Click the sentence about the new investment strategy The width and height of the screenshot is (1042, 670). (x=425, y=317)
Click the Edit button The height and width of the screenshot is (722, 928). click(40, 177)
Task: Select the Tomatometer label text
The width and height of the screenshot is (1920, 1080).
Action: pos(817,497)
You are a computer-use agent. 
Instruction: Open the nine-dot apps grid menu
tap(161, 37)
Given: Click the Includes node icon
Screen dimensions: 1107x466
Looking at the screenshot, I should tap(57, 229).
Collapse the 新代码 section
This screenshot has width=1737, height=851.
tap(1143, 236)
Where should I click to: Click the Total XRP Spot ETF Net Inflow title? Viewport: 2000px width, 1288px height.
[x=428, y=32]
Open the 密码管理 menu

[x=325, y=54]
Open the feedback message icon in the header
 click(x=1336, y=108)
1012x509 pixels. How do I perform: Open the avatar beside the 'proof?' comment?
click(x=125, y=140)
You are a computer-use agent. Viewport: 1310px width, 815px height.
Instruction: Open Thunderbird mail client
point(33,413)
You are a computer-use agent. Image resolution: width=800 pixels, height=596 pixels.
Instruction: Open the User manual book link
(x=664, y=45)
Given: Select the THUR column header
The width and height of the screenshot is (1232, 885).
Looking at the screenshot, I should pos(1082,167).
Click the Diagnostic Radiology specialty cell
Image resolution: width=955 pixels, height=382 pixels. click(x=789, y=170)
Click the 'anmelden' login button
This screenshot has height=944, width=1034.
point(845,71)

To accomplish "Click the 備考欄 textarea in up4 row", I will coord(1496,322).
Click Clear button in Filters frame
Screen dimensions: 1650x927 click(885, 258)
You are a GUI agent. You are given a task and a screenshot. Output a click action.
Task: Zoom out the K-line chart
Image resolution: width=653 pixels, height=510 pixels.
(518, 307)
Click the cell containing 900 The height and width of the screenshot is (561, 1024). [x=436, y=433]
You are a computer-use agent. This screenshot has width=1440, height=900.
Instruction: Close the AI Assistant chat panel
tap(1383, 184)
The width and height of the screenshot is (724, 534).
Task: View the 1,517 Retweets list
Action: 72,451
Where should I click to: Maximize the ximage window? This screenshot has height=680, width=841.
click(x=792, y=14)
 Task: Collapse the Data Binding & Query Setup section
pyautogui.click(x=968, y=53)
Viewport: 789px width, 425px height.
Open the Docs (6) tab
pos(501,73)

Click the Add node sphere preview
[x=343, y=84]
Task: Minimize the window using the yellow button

WORK ITEM → Using the listing above, return word for word each line from the one that has "The width and height of the screenshot is (1920, 1080)." through the one that has "You are a computer-use agent. This", and no line outside that range.

WRITTEN ANSWER →
The width and height of the screenshot is (1920, 1080).
Action: pos(817,497)
You are a computer-use agent. 
Instruction: Open the nine-dot apps grid menu
tap(161, 37)
Given: Click the Includes node icon
Screen dimensions: 1107x466
Looking at the screenshot, I should tap(57, 229).
Collapse the 新代码 section
This screenshot has width=1737, height=851.
tap(1143, 236)
Where should I click to: Click the Total XRP Spot ETF Net Inflow title? Viewport: 2000px width, 1288px height.
[x=428, y=32]
Open the 密码管理 menu

[x=325, y=54]
Open the feedback message icon in the header
 click(x=1336, y=108)
1012x509 pixels. How do I perform: Open the avatar beside the 'proof?' comment?
click(x=125, y=140)
You are a computer-use agent. Viewport: 1310px width, 815px height.
Instruction: Open Thunderbird mail client
point(33,413)
You are a computer-use agent. Image resolution: width=800 pixels, height=596 pixels.
Instruction: Open the User manual book link
(x=664, y=45)
Given: Select the THUR column header
The width and height of the screenshot is (1232, 885).
Looking at the screenshot, I should pos(1082,167).
Click the Diagnostic Radiology specialty cell
Image resolution: width=955 pixels, height=382 pixels. click(x=789, y=170)
Click the 'anmelden' login button
This screenshot has height=944, width=1034.
point(845,71)

To accomplish "Click the 備考欄 textarea in up4 row", I will coord(1496,322).
Click Clear button in Filters frame
Screen dimensions: 1650x927 click(885, 258)
You are a GUI agent. You are given a task and a screenshot. Output a click action.
Task: Zoom out the K-line chart
Image resolution: width=653 pixels, height=510 pixels.
(518, 307)
Click the cell containing 900 The height and width of the screenshot is (561, 1024). [x=436, y=433]
You are a computer-use agent. This screenshot has width=1440, height=900.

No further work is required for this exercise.